§ Exercise materials:
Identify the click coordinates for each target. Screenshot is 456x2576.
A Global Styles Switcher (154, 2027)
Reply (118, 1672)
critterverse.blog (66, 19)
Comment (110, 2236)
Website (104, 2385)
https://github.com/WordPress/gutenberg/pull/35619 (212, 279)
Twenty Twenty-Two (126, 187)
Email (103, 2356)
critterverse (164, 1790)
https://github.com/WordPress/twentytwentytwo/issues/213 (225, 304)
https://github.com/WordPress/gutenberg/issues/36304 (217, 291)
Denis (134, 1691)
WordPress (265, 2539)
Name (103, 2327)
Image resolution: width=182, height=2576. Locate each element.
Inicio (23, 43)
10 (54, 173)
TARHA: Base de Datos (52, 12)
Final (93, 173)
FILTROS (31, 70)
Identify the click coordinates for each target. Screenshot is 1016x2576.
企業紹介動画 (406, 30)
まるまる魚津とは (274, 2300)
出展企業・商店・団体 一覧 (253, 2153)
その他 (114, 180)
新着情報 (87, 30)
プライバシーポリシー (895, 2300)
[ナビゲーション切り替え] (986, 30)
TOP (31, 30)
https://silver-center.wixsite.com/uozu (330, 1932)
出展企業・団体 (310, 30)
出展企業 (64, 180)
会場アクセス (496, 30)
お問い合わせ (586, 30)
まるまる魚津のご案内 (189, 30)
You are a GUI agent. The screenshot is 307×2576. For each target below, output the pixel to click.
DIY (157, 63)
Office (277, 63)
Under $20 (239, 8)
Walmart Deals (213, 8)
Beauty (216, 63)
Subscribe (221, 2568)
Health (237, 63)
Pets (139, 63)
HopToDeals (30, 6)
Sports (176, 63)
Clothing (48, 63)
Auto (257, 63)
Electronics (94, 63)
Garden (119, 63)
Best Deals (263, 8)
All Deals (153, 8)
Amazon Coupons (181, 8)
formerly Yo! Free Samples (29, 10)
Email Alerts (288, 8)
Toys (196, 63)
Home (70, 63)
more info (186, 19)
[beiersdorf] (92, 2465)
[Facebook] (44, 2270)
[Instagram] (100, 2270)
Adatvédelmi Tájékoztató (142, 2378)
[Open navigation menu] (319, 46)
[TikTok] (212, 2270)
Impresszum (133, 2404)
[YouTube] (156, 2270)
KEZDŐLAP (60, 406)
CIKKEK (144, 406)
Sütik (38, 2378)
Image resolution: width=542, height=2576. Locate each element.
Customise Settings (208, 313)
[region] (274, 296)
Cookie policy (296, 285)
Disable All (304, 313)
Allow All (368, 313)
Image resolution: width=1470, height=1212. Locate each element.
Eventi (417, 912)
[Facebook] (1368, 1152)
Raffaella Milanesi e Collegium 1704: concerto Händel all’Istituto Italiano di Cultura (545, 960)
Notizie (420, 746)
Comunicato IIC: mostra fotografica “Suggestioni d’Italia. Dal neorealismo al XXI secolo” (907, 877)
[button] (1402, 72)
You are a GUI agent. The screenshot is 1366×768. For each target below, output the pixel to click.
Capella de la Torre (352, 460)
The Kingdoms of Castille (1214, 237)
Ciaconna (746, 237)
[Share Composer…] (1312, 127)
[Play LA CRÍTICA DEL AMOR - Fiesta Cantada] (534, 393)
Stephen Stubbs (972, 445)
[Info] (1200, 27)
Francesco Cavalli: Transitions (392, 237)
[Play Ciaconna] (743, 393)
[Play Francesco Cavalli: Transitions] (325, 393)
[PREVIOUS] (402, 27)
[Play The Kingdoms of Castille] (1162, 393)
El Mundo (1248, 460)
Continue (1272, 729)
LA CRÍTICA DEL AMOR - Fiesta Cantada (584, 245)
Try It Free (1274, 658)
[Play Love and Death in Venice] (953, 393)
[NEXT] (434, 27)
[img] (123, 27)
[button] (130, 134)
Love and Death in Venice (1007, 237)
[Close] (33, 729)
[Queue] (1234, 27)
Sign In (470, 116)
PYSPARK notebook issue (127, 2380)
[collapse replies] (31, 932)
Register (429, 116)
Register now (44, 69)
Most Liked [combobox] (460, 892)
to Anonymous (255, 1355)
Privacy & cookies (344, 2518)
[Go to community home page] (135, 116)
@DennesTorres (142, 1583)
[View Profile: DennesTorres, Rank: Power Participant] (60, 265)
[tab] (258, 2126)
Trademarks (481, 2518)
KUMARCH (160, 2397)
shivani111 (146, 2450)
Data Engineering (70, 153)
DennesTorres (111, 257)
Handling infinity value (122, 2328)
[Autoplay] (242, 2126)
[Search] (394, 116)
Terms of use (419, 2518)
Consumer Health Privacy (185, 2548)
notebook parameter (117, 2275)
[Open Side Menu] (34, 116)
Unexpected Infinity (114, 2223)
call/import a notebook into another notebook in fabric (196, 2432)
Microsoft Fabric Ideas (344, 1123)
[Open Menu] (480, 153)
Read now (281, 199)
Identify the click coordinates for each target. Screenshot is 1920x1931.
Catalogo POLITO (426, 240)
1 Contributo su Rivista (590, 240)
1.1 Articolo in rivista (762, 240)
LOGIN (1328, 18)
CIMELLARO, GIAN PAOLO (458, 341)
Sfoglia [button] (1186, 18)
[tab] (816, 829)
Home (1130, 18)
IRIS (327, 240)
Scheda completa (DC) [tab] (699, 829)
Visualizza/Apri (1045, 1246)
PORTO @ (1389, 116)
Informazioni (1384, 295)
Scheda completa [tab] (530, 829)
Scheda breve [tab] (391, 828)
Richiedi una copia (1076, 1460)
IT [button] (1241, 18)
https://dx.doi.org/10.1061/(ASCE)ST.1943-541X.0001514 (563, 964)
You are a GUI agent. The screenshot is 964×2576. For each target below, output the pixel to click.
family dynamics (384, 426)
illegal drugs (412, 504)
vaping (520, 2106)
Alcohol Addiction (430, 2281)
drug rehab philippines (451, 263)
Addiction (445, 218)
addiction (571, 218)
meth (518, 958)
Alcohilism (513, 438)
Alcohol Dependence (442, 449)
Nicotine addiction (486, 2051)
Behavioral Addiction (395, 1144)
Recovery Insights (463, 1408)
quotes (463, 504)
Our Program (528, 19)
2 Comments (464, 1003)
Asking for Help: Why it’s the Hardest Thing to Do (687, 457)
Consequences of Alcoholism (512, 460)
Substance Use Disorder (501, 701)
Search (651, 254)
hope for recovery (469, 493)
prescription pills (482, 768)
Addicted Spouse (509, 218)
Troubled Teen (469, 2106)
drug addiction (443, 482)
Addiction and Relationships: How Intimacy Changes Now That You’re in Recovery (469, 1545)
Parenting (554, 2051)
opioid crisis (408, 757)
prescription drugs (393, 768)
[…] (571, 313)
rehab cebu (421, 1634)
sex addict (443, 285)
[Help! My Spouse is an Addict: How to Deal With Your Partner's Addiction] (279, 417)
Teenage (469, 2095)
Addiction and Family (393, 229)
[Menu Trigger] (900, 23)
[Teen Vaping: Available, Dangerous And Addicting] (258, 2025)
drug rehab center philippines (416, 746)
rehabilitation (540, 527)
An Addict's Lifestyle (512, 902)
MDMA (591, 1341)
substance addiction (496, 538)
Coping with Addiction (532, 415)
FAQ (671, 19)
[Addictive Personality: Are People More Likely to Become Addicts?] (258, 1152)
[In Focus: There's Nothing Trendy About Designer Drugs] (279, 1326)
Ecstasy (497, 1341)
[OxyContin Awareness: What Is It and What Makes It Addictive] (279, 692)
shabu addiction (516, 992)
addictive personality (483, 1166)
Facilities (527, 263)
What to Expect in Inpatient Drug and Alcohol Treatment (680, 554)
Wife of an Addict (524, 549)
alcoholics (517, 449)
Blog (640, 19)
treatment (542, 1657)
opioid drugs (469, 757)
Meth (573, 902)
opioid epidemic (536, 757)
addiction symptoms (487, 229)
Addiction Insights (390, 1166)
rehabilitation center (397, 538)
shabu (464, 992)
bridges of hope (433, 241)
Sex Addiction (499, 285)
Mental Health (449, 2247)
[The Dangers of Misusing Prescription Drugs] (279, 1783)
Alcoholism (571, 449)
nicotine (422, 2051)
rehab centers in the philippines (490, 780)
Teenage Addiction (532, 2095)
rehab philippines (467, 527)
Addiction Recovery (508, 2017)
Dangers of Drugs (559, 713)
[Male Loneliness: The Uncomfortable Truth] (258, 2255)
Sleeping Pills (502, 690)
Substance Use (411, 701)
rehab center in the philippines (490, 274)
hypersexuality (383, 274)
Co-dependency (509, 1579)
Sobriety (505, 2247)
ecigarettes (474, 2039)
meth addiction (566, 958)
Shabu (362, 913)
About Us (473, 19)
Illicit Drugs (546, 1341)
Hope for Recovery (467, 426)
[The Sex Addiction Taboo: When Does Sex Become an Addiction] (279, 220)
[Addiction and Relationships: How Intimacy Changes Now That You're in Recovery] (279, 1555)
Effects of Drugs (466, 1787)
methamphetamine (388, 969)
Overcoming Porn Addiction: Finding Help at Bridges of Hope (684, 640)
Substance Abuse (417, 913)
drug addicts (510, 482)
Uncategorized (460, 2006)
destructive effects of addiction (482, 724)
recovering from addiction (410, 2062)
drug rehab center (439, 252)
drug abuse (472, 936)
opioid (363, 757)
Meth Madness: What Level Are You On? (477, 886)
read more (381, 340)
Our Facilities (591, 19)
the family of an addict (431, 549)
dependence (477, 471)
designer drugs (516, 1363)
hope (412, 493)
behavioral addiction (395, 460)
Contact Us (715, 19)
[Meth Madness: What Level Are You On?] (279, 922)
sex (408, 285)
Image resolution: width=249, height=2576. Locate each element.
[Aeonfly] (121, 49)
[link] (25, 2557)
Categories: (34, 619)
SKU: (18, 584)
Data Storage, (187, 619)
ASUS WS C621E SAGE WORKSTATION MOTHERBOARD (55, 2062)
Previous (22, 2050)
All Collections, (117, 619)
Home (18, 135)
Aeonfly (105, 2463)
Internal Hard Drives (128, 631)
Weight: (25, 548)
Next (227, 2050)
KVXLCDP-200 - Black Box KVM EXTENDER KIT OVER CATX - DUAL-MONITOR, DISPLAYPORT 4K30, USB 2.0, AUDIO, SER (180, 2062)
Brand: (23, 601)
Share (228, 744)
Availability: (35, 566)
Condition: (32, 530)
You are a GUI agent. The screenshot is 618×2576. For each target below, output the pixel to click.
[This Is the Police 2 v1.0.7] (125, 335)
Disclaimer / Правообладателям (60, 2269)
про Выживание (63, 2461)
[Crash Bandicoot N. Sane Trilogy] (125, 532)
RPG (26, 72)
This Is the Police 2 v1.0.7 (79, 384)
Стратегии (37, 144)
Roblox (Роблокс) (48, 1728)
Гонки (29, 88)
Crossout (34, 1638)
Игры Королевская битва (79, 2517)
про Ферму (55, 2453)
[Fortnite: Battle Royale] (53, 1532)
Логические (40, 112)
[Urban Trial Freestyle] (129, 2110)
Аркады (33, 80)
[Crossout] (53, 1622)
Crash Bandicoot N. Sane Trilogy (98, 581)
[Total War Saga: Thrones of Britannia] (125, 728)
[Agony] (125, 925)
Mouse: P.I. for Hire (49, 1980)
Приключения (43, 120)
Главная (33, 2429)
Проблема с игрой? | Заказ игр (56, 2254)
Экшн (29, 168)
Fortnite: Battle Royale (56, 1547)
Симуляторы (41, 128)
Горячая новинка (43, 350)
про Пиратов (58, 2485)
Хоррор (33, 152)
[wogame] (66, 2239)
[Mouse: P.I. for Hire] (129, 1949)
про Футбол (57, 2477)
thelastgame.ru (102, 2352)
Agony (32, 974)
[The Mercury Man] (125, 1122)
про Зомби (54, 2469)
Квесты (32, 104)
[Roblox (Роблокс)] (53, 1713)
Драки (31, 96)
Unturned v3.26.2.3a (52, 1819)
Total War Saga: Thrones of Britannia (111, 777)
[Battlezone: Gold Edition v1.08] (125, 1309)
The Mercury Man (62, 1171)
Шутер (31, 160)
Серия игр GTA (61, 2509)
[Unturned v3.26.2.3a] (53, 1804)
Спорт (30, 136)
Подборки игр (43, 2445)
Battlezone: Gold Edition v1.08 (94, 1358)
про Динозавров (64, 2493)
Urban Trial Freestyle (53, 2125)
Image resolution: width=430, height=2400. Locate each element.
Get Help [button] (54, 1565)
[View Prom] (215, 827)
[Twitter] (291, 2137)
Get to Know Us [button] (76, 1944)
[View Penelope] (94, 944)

§ Exercise description: If a line falls between the first line of the entries and the line containing "Impresszum (133, 2404)", or is one of those two, restate it word for word; leave all other lines out.

§ Response:
Identify the click coordinates for each target. Screenshot is 456x2576.
A Global Styles Switcher (154, 2027)
Reply (118, 1672)
critterverse.blog (66, 19)
Comment (110, 2236)
Website (104, 2385)
https://github.com/WordPress/gutenberg/pull/35619 (212, 279)
Twenty Twenty-Two (126, 187)
Email (103, 2356)
critterverse (164, 1790)
https://github.com/WordPress/twentytwentytwo/issues/213 (225, 304)
https://github.com/WordPress/gutenberg/issues/36304 (217, 291)
Denis (134, 1691)
WordPress (265, 2539)
Name (103, 2327)
Image resolution: width=182, height=2576. Locate each element.
Inicio (23, 43)
10 (54, 173)
TARHA: Base de Datos (52, 12)
Final (93, 173)
FILTROS (31, 70)
Identify the click coordinates for each target. Screenshot is 1016x2576.
企業紹介動画 (406, 30)
まるまる魚津とは (274, 2300)
出展企業・商店・団体 一覧 (253, 2153)
その他 (114, 180)
新着情報 (87, 30)
プライバシーポリシー (895, 2300)
[ナビゲーション切り替え] (986, 30)
TOP (31, 30)
https://silver-center.wixsite.com/uozu (330, 1932)
出展企業・団体 (310, 30)
出展企業 (64, 180)
会場アクセス (496, 30)
お問い合わせ (586, 30)
まるまる魚津のご案内 (189, 30)
You are a GUI agent. The screenshot is 307×2576. For each target below, output the pixel to click.
DIY (157, 63)
Office (277, 63)
Under $20 (239, 8)
Walmart Deals (213, 8)
Beauty (216, 63)
Subscribe (221, 2568)
Health (237, 63)
Pets (139, 63)
HopToDeals (30, 6)
Sports (176, 63)
Clothing (48, 63)
Auto (257, 63)
Electronics (94, 63)
Garden (119, 63)
Best Deals (263, 8)
All Deals (153, 8)
Amazon Coupons (181, 8)
formerly Yo! Free Samples (29, 10)
Email Alerts (288, 8)
Toys (196, 63)
Home (70, 63)
more info (186, 19)
[beiersdorf] (92, 2465)
[Facebook] (44, 2270)
[Instagram] (100, 2270)
Adatvédelmi Tájékoztató (142, 2378)
[Open navigation menu] (319, 46)
[TikTok] (212, 2270)
Impresszum (133, 2404)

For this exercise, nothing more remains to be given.